Frogs and toads, cold-blooded herptiles (amphibians and reptiles) can be found on every continent except Antarctica. The name originates from ancient Greek, roughly translating to “loathsome yucky thing which crawls on its belly.” They have been around since the Jurassic period, sharing the world with the likes of Tyrannosaurus rex, and were the first creatures on this planet to develop vocal chords.
“Ribbit,” or as we say in Japan “kerokero,” were the first words ever spoken by a living creature.
There are around 2,000 species, ranging in size from the African bull frog (a ten-pound giant with a mouth big enough to swallow a cat) to the tiny arrow frogs no bigger than a fingernail. Some species hibernate under icy ponds to pass the winter; others go to sleep underground, sometimes for years, to escape a desert drought.
They fill the summer nights with musical choruses, and where ever there is water, frogs can be found, singing about sex. A male frog with a strong voice will be irresistible to the lady frogs – a bit like being a famous pop star.
In many human cultures frogs and toads are believed to bring good luck by foretelling the onset of rain. They can often sense when the year’s first downpour is coming and will appear in great numbers where ponds are likely to form.
It is because of this sudden, almost magical emergence, coinciding with a change in the weather, which has led some of us to believe that frogs arrive in the clouds and fall from the skies. Sometimes this really happens, such as in Mexico when small tornado passed over a pond full of croaking frogs. The unsuspecting creatures were sucked up and later dumped on a small village, causing a bout of religious panic amongst the residents.
There are also darker legends, tales of black magic and potions and spells. No witch’s house was complete without a toad lurking in the corner next to a big bubbling cauldron; it’s an integral ingredient in all evil brews.
Medieval records in England speak of toads facing trial for witchcraft, and then being burned at the stake. But these reputed magical powers are, in fact, not too far from the truth. Nearly all amphibians produce skin toxins. These powerful alkaloid compounds can sometimes, if ingested, result in paralysis and death. They also cause visual and auditory hallucinations (similar to magic mushrooms). Witches and wizards of old understood how to use these substances long before the world of modern science discovered them.

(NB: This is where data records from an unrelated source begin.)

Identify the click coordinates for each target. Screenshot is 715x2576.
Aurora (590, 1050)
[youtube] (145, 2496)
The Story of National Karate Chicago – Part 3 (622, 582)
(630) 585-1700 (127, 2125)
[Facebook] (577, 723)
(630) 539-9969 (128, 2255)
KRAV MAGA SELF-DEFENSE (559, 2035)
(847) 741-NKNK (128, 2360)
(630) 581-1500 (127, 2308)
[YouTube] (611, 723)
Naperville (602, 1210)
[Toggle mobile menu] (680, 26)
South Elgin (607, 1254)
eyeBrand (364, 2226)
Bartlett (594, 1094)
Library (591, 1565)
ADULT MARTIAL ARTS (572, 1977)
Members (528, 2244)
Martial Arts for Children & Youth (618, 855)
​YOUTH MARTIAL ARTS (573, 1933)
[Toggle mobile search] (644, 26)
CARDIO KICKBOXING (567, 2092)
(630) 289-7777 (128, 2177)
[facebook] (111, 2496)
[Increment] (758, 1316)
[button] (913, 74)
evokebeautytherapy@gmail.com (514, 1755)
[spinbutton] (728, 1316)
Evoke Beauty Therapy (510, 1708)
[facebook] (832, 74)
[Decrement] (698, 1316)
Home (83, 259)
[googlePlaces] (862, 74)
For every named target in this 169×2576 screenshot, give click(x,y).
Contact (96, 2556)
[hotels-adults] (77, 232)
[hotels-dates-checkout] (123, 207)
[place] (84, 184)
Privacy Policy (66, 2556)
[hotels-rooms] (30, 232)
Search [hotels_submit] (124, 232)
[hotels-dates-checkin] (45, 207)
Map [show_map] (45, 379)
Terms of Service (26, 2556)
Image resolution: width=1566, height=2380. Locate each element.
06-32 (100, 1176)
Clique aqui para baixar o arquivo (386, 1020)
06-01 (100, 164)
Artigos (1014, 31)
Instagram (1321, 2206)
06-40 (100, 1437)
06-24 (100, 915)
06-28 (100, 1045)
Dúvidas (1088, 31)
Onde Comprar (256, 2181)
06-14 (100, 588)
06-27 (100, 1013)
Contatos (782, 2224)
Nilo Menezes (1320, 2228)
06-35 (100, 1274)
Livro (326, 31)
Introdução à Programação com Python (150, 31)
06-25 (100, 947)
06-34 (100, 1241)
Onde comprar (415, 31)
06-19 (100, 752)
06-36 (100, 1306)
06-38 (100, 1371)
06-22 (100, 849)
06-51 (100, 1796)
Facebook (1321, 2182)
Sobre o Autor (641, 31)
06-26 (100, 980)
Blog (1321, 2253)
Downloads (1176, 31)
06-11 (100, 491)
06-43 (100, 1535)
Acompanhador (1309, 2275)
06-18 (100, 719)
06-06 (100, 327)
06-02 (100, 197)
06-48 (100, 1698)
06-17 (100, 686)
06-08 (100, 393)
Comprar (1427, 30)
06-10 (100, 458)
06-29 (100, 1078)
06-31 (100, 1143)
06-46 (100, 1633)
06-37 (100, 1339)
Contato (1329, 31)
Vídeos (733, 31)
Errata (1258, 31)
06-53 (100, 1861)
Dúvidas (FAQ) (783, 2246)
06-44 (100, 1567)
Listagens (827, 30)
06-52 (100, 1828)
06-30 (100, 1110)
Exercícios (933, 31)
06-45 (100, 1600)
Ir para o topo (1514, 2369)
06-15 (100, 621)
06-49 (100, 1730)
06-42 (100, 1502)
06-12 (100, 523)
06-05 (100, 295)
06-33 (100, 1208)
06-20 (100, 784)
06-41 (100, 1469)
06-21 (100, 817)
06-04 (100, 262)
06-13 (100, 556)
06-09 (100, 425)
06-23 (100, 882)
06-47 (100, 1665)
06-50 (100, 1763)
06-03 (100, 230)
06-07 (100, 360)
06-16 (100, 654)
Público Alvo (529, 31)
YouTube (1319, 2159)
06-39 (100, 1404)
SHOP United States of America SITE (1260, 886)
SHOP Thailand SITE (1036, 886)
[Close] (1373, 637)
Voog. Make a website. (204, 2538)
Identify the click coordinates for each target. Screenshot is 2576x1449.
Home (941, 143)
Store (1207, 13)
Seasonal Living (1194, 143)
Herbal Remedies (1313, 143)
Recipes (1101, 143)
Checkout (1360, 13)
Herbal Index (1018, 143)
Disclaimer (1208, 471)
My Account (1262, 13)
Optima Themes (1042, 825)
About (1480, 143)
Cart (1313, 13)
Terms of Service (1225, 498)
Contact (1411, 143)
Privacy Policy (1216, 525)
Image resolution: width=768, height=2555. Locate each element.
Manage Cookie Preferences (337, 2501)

The frogs themselves use these poisons as a defense against hungry predators, a very clever and effective method of protection, and one which has been taken to extremes by the tiny South American poison arrow frogs. Just one microgram (an amount smaller than a grain of sugar) is enough to kill a human being, and simply picking one up in your hands could prove fatal. These brightly colored jewels of the rainforest are traditionally used by Indian tribes as military hardware. Hunting darts and war weapons are carefully rubbed upon the frog’s skin so that enemies and prey can be killed instantly with nothing more complex than a tiny wooden dart.
But although they are deadly, medical scientists have been investigating the properties of the chemical compounds and as a result, drugs are being developed that will alleviate chronic and long-term pain in human patients.
There is also hope for future breakthroughs regarding the treatment and prevention of Alzheimer’s disease and strokes. Pharmaceutical companies are confident that drugs will be developed that will eventually bring benefits to over forty million people worldwide.
But one serious obstacle faces the continued research and development of these drugs. The frogs themselves are becoming extinct.
Across the globe, hundreds of species are becoming infected with a deadly fungus, and specialists worry that it may eventually wipe out every single amphibian on this planet.
The causes are yet uncertain, but scientists speculate that manmade environmental change is to blame. A frog’s skin is a very sensitive organ; they breathe through it and they drink through it. The slightest change in their environment can damage this skin, increasing the animal’s susceptibility to infection.
Herpetologists (those who study amphibians and reptiles) have described frogs as early bio-indicators. In other words, due to their extreme sensitivity, their health directly reflects that of the quality of the environment they live in.
Declining amphibian populations are a concern because they indicate general environmental decay and contamination, with serious implications on the future health of other animals – including human beings.
Efforts are being made to find a cure for the fungus, but in the meantime, captive breeding of frogs in safe locations is ensuring that at least some of the species will survive (an amphibian equivalent of Noah’s ark). Should a way of eradicating the fungus or inoculating the frogs be discovered, they will then be reintroduced.
“This is not an ideal solution,” scientists say. “Preventative medicine is always preferential to a cure. It would be better if we took better care of the planet that these vanishing frogs and we ourselves call our home.”